Максимов вопросительно вскидывает голову.
— Продолжайте, прошу вас.
— Нечаев — дело вовсе не полицейское. В сущности говоря, Нечаев вообще не дело властей, во всяком случае властей мирских.
— Продолжайте, продолжайте.
— Вы можете выследить Сергея Нечаева и упрятать его в тюрьму, но нечаевщины вы этим не уничтожите.
— Согласен. Согласен с вами совершенно. Нечаевщина — мысль, в нашей стране весьма распространившаяся. Он сам — лишь телесное ее воплощение. И уничтожить ее не удастся, пока не наступят иные времена. Наша же цель поскромнее и попрактичнее — уяснить, насколько широко мысль эта разошлась, и там, где она укоренилась, не позволить ей претвориться в деяния.
— Вы меня все же не поняли. Нечаевщина — не мысль. Она отрицает мысль и пребывает за пределами ее. Это дух, и сам Нечаев не воплощение его, а вместилище или, вернее, человек, этим духом одержимый.
Выражение максимовского лица остается непроницаемым.
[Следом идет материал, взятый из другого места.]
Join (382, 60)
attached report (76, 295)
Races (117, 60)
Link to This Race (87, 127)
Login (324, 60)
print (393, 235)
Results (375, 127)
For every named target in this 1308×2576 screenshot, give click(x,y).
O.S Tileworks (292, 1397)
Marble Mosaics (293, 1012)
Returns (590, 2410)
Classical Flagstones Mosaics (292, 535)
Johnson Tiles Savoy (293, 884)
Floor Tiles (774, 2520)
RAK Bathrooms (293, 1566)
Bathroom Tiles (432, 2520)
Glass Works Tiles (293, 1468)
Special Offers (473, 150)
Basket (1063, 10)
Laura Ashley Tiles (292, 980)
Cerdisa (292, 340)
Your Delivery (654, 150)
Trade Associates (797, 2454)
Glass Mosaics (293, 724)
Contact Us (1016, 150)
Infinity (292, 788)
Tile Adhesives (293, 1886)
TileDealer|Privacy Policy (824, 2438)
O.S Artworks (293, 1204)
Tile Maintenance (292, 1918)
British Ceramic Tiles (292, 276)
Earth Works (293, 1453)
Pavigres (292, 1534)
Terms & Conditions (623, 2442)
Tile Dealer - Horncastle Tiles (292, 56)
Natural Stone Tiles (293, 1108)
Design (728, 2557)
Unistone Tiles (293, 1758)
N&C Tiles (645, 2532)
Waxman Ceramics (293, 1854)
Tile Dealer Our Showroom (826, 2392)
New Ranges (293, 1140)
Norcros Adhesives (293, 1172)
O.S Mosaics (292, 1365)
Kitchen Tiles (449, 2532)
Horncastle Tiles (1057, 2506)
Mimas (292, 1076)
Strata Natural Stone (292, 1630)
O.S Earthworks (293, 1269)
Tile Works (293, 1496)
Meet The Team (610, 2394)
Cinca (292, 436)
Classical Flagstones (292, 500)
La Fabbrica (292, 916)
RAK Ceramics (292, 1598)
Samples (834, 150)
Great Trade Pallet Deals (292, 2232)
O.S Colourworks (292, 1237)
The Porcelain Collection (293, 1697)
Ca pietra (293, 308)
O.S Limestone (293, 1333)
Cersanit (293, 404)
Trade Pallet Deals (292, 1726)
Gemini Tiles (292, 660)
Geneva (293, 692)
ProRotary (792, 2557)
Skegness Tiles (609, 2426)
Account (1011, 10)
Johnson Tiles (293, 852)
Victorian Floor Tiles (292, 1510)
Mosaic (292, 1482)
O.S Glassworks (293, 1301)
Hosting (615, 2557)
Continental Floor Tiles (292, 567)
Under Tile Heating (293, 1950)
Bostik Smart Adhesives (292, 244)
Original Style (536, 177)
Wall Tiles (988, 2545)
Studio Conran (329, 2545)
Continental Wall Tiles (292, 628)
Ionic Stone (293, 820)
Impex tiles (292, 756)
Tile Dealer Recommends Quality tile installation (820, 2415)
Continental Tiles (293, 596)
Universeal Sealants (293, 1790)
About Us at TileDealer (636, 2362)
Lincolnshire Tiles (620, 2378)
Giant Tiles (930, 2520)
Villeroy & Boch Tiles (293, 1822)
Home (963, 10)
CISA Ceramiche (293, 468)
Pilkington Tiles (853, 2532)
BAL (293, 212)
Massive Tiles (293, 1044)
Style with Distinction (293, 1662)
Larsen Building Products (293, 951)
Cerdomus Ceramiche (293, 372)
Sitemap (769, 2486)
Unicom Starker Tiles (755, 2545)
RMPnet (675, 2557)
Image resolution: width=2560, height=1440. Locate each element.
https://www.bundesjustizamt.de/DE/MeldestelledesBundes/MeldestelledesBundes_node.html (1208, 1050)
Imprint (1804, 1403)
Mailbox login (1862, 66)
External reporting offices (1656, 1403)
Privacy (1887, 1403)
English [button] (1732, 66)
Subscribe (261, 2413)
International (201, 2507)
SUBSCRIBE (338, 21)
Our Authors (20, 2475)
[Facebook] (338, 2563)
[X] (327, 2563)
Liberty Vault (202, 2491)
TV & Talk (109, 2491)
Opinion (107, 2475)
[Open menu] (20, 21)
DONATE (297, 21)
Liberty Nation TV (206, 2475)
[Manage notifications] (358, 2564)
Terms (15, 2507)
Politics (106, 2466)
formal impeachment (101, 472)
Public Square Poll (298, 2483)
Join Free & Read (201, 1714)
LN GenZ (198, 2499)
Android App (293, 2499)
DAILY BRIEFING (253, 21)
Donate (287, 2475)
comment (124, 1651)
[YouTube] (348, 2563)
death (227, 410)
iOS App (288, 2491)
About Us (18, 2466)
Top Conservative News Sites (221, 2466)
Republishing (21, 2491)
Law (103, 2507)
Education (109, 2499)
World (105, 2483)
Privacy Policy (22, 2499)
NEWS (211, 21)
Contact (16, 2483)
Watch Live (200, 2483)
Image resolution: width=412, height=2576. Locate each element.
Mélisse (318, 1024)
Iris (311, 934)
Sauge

Он делает еще одну пробу.
— Когда я встретил в Женеве Сергея Геннадиевича Нечаева, он поразил меня как невзрачный, угрюмый, откровенно заурядный молодой человек посредственного ума. Не думаю, чтобы это первое мое впечатление было ошибочным. Но вот в эту-то невзрачную оболочку и вошел некий дух. Впрочем, и в самом духе замечательного мало. Тупой, обидчивый, кровожадный. Почему он предпочел вселиться именно в этого молодого человека? Не знаю. Быть может, потому, что счел оболочку удобной, потому, что ее легко покидать и легко в нее возвращаться. Однако как раз оттого, что в Нечаеве сидит этот дух, сам Нечаев и приобретает последователей. Их привлекает дух, не человек.